Activity: Two lines mark the range in the entries below: the one holding "BAHIA EXTRA (74, 14)" and the one holding "Dinner Delights (1969, 802)". Set down those two and all lines between them, exactly.

━━━━━ Material shown ━━━━━

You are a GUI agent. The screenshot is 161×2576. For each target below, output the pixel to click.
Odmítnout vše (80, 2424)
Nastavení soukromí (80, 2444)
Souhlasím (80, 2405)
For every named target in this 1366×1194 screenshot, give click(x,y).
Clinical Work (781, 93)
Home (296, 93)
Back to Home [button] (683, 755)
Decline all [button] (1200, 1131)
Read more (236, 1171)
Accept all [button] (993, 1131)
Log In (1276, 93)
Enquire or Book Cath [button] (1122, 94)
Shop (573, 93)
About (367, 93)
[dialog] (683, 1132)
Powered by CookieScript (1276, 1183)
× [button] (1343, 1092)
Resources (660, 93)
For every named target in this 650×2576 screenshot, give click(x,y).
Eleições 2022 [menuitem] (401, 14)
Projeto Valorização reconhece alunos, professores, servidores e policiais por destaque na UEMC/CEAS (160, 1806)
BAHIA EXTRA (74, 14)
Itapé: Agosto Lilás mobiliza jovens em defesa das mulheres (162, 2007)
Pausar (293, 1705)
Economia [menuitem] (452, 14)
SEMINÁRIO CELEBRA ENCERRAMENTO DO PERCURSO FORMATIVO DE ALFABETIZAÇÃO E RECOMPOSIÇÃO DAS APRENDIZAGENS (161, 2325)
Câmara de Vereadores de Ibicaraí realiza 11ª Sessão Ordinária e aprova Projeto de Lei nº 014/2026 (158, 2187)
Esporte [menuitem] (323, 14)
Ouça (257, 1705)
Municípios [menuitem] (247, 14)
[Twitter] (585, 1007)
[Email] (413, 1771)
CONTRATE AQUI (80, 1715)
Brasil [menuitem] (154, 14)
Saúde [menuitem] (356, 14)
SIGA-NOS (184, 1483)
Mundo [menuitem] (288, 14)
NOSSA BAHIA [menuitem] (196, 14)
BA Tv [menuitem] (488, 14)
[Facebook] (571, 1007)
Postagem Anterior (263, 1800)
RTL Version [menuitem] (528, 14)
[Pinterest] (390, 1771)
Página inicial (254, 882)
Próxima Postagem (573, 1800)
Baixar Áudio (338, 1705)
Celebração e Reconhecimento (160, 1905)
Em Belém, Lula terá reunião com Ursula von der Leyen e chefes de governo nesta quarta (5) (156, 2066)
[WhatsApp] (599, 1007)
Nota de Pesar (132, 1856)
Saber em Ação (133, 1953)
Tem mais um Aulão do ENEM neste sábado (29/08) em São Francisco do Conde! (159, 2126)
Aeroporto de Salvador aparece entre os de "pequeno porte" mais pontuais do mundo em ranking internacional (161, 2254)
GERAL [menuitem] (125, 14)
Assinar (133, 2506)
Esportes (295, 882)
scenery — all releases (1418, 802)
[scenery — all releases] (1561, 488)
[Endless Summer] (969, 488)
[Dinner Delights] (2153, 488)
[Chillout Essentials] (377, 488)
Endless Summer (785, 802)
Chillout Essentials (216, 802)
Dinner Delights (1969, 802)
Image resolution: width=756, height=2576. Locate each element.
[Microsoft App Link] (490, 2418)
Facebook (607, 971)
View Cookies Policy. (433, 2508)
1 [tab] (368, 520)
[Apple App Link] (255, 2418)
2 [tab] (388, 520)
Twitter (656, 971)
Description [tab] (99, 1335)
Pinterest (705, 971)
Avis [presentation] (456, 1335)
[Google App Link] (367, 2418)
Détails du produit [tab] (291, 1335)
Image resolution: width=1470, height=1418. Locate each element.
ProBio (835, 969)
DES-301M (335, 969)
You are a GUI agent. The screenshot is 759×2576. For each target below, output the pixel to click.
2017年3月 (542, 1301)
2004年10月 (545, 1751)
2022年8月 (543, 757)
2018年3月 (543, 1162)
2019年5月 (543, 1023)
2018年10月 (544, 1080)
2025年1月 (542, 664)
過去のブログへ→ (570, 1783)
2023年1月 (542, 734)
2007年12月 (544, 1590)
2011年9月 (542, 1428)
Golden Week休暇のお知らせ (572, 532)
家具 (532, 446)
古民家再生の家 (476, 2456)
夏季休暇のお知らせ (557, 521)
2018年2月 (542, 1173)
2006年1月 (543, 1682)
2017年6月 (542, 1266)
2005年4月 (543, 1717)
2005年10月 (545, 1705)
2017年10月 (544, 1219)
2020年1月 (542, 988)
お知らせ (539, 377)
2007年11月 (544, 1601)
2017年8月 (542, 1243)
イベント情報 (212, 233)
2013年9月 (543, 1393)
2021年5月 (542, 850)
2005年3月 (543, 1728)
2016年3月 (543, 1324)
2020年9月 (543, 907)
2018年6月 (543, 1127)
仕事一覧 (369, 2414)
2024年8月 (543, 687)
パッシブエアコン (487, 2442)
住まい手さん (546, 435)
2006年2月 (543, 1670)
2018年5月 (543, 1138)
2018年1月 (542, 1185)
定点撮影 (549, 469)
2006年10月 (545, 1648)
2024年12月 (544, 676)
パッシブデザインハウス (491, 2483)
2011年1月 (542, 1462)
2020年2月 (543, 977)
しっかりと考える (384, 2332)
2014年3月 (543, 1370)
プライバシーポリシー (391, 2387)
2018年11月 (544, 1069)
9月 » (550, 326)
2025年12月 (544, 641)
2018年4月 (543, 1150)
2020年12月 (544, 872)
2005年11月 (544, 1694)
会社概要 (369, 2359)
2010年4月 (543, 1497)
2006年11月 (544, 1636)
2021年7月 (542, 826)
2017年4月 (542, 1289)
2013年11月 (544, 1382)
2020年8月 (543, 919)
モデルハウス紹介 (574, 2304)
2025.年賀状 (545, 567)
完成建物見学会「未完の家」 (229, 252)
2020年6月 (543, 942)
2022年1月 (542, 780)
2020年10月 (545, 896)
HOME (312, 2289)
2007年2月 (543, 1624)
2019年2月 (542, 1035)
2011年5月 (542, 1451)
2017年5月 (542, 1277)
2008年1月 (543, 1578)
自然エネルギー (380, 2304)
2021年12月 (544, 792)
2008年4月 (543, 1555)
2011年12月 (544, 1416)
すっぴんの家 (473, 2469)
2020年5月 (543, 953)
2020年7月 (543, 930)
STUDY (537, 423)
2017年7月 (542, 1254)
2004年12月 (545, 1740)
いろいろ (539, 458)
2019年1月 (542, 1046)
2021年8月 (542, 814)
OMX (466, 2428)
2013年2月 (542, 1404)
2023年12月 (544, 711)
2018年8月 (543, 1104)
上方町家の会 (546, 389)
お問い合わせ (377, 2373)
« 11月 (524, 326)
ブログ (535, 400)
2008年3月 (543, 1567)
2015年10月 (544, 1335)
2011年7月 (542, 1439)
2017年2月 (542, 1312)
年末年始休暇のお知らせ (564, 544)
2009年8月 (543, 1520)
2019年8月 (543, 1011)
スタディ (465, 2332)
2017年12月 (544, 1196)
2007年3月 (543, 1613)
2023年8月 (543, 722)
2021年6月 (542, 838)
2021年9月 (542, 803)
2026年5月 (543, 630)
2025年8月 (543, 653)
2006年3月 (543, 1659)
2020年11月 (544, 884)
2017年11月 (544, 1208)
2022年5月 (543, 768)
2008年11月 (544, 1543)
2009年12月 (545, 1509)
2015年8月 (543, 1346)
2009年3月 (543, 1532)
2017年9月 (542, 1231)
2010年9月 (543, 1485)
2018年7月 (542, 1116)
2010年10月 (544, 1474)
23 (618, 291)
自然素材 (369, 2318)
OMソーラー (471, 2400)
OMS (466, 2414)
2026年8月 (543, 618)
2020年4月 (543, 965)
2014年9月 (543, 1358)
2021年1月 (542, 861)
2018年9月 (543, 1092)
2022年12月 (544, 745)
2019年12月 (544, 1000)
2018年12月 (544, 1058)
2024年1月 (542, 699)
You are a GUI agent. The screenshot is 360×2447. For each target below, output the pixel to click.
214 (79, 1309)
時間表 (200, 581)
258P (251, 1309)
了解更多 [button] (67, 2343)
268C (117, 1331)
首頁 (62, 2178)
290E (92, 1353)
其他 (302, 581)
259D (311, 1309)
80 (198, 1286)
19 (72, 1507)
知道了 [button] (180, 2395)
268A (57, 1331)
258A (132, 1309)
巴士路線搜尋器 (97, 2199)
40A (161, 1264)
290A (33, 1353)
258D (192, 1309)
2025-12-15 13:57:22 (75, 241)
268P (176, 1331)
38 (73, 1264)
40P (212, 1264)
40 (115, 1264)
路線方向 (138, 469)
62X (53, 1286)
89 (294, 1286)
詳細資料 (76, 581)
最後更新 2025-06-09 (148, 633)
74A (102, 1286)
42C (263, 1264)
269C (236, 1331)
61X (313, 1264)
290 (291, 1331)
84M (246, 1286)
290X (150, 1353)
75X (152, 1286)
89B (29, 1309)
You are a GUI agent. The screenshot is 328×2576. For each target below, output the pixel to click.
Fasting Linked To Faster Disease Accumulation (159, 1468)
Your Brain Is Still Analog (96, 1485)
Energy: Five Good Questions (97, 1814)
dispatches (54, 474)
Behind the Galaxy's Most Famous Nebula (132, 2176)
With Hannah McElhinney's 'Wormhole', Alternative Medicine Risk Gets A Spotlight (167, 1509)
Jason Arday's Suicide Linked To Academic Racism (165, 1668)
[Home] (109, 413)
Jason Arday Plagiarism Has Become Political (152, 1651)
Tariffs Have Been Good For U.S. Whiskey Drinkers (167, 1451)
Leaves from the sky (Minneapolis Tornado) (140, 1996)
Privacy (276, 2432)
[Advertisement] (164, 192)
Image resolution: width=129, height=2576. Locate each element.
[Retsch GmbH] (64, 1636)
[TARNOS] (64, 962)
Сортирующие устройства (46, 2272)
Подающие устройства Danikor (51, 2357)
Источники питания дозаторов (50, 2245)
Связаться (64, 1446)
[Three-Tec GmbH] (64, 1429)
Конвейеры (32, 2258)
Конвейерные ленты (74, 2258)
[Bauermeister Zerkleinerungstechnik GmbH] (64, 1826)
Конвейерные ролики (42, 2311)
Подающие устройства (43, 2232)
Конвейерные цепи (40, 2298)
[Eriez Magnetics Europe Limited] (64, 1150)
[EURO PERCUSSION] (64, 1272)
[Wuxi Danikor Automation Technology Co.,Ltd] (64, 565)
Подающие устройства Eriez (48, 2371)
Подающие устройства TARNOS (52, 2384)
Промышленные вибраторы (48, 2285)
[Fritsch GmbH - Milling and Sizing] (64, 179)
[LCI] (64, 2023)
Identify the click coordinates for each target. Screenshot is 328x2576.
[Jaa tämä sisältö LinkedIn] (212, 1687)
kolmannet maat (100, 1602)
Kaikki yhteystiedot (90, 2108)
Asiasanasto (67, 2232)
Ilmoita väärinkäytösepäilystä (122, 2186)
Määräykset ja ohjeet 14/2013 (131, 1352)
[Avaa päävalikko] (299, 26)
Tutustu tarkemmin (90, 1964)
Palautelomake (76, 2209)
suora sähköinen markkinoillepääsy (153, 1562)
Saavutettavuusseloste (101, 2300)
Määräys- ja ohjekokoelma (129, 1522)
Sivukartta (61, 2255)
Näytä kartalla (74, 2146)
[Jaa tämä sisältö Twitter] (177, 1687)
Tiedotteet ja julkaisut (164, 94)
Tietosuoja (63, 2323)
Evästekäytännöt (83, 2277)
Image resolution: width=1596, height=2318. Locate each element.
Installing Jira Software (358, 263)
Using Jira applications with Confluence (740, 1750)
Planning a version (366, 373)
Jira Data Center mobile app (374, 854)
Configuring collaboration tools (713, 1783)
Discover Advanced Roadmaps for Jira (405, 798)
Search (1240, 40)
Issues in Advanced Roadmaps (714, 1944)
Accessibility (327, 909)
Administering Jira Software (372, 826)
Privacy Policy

━━━━━

Response area:
BAHIA EXTRA (74, 14)
Itapé: Agosto Lilás mobiliza jovens em defesa das mulheres (162, 2007)
Pausar (293, 1705)
Economia [menuitem] (452, 14)
SEMINÁRIO CELEBRA ENCERRAMENTO DO PERCURSO FORMATIVO DE ALFABETIZAÇÃO E RECOMPOSIÇÃO DAS APRENDIZAGENS (161, 2325)
Câmara de Vereadores de Ibicaraí realiza 11ª Sessão Ordinária e aprova Projeto de Lei nº 014/2026 (158, 2187)
Esporte [menuitem] (323, 14)
Ouça (257, 1705)
Municípios [menuitem] (247, 14)
[Twitter] (585, 1007)
[Email] (413, 1771)
CONTRATE AQUI (80, 1715)
Brasil [menuitem] (154, 14)
Saúde [menuitem] (356, 14)
SIGA-NOS (184, 1483)
Mundo [menuitem] (288, 14)
NOSSA BAHIA [menuitem] (196, 14)
BA Tv [menuitem] (488, 14)
[Facebook] (571, 1007)
Postagem Anterior (263, 1800)
RTL Version [menuitem] (528, 14)
[Pinterest] (390, 1771)
Página inicial (254, 882)
Próxima Postagem (573, 1800)
Baixar Áudio (338, 1705)
Celebração e Reconhecimento (160, 1905)
Em Belém, Lula terá reunião com Ursula von der Leyen e chefes de governo nesta quarta (5) (156, 2066)
[WhatsApp] (599, 1007)
Nota de Pesar (132, 1856)
Saber em Ação (133, 1953)
Tem mais um Aulão do ENEM neste sábado (29/08) em São Francisco do Conde! (159, 2126)
Aeroporto de Salvador aparece entre os de "pequeno porte" mais pontuais do mundo em ranking internacional (161, 2254)
GERAL [menuitem] (125, 14)
Assinar (133, 2506)
Esportes (295, 882)
scenery — all releases (1418, 802)
[scenery — all releases] (1561, 488)
[Endless Summer] (969, 488)
[Dinner Delights] (2153, 488)
[Chillout Essentials] (377, 488)
Endless Summer (785, 802)
Chillout Essentials (216, 802)
Dinner Delights (1969, 802)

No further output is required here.